**CHALLENGE:**
Copy out every one of the rows below word for word, and leave the pictures out of your copy.

*** DATASET

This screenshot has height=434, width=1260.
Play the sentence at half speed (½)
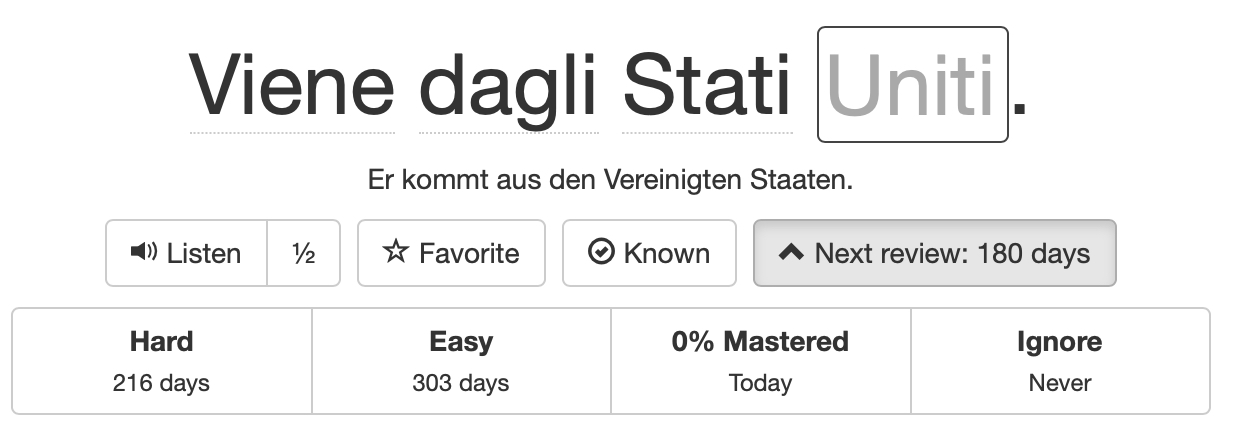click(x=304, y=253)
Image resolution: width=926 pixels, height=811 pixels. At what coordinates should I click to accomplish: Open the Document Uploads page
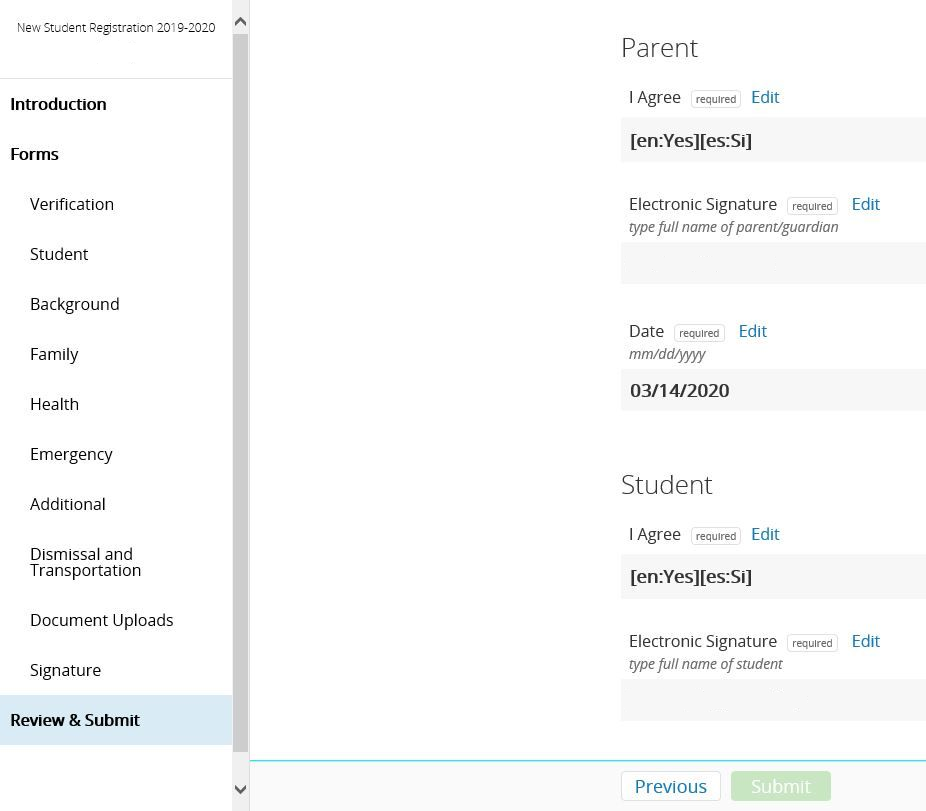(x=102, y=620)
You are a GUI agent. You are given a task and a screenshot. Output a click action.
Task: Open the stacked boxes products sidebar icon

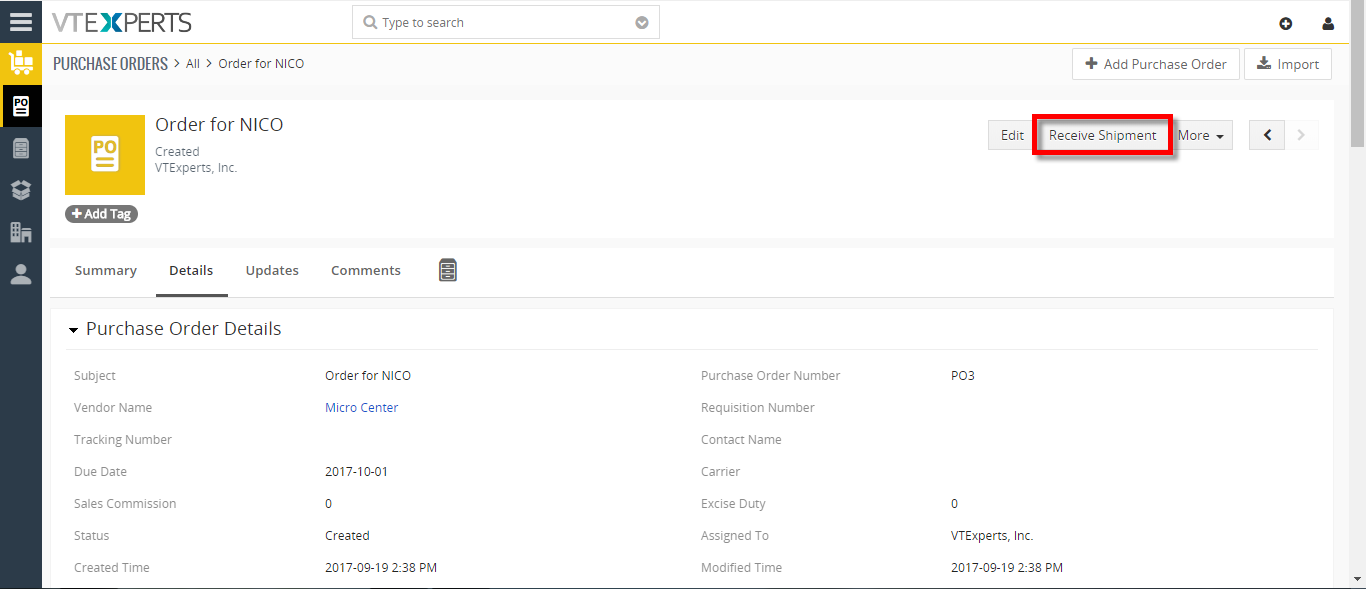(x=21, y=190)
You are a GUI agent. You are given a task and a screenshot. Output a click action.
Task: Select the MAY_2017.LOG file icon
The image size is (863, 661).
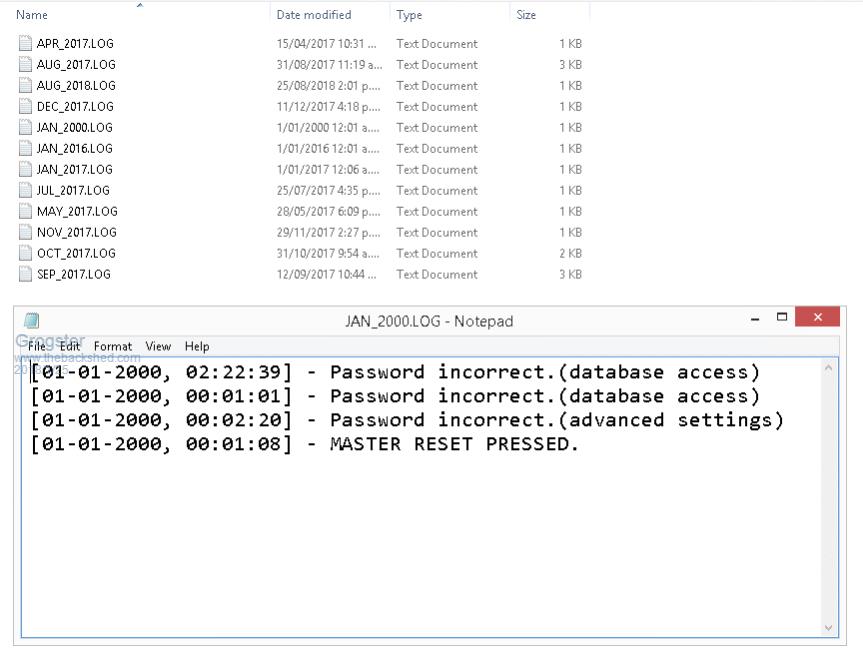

******

**WORKED ANSWER:**
This screenshot has height=434, width=1260.
Play the sentence at half speed (½)
click(x=304, y=253)
Image resolution: width=926 pixels, height=811 pixels. At what coordinates should I click to accomplish: Open the Document Uploads page
(x=102, y=620)
You are a GUI agent. You are given a task and a screenshot. Output a click action.
Task: Open the stacked boxes products sidebar icon

(x=21, y=190)
You are a GUI agent. You are given a task and a screenshot. Output a click action.
Task: Select the MAY_2017.LOG file icon
The image size is (863, 661).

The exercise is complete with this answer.